Rio de Janeiro, 13 de junho de 2013
Cecilia Maria Bouças Coimbra
*Cecília Maria Bouças Coimbra, brasileira, casada, nascida em 16 de março de 1941, no hoje estado do Rio de Janeiro, psicóloga, professora aposentada da Universidade Federal Fluminense, moradora à Praia de Botafogo, 22, aptº 502 – Botafogo, RJ, CEP: 22250-040, identidade nº 01731703-3 (IFP/RJ), vem prestar informações a estas Comissões da Verdade sobre sua prisão arbitrária e sobre as torturas sofridas nos meses em que esteve detida no DOPS/RJ e no DOI-COIDI/RJ, onde foi torturada por agentes do Estado brasileiro, no período de 26 de agosto a 11 de novembro de 1970.
Notas
[1]Em 01 de abril de 1964, no CACO (Centro Acadêmico Cândido de Oliveira) da Faculdade Nacional de Direito, da atual UFRJ, cerca de 200 estudantes universitários concentravam-se para resistir ao golpe. Foram cercados e atacados pelo Comando de Caça aos Comunistas (CCC), grupo paramilitar que, com rajadas de metralhadora e bombas de gás lacrimogêneo, gritavam que iriam matá-los. Eu estava neste grupo e fomos salvos pelo Capitão de Cavalaria do Exército, Ivan Cavalcanti Proença que logo depois foi preso e expulso do Exército.

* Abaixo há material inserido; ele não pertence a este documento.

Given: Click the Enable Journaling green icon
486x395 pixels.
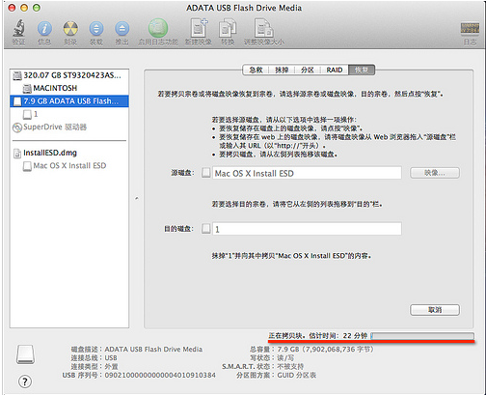Looking at the screenshot, I should click(x=158, y=28).
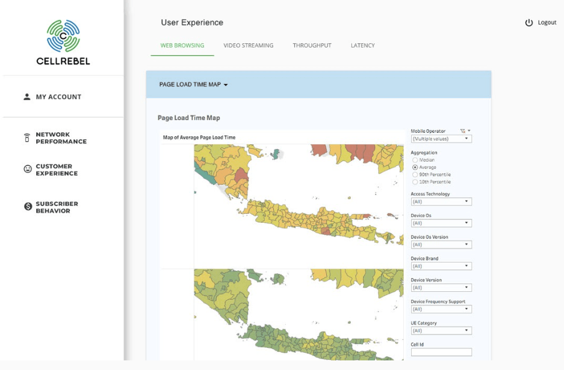
Task: Open the Device Brand dropdown
Action: 441,266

[2]Já falecidas. A primeira, médica, morreu alguns anos após sua libertação. Foi, inclusive, testemunha contra o médico psicanalista Amílcar Lobo, que trabalhava, à época, no DOI-CODI/RJ. A segunda, estudante de medicina, foi trocada pelo embaixador suíço sequestrado Giovanni Enrico Bucher e banida em janeiro de 1971. Saiu do país e, emocionalmente perturbada pelas torturas sofridas, suicidou-se na Alemanha, em 1973. Todas elas fizeram o caminho inverso ao meu: estavam no DOPS, depois de já terem passado pelo terror do DOI-CODI/RJ.
[3] Este tinha 16 anos e foi acordado com uma metralhadora no peito sendo interrogado se o pequeno laboratório de fotografia que tinha em casa era para tirar documentos falsos. Queriam os negativos das fotos.
[4] Esta ex-presa política recebia, em nossa cela, um soro intravenoso, dado pessoalmente pelo ex-médico Amilcar Lobo. Logo depois descia para ser torturada com choques elétricos. Ao chegar em nossa cela, Maria do Carmo estava com o rosto totalmente deformado.
[5] Foi assassinado em São Paulo, em dezembro de 1970, após 109 dias de prisão e tortura.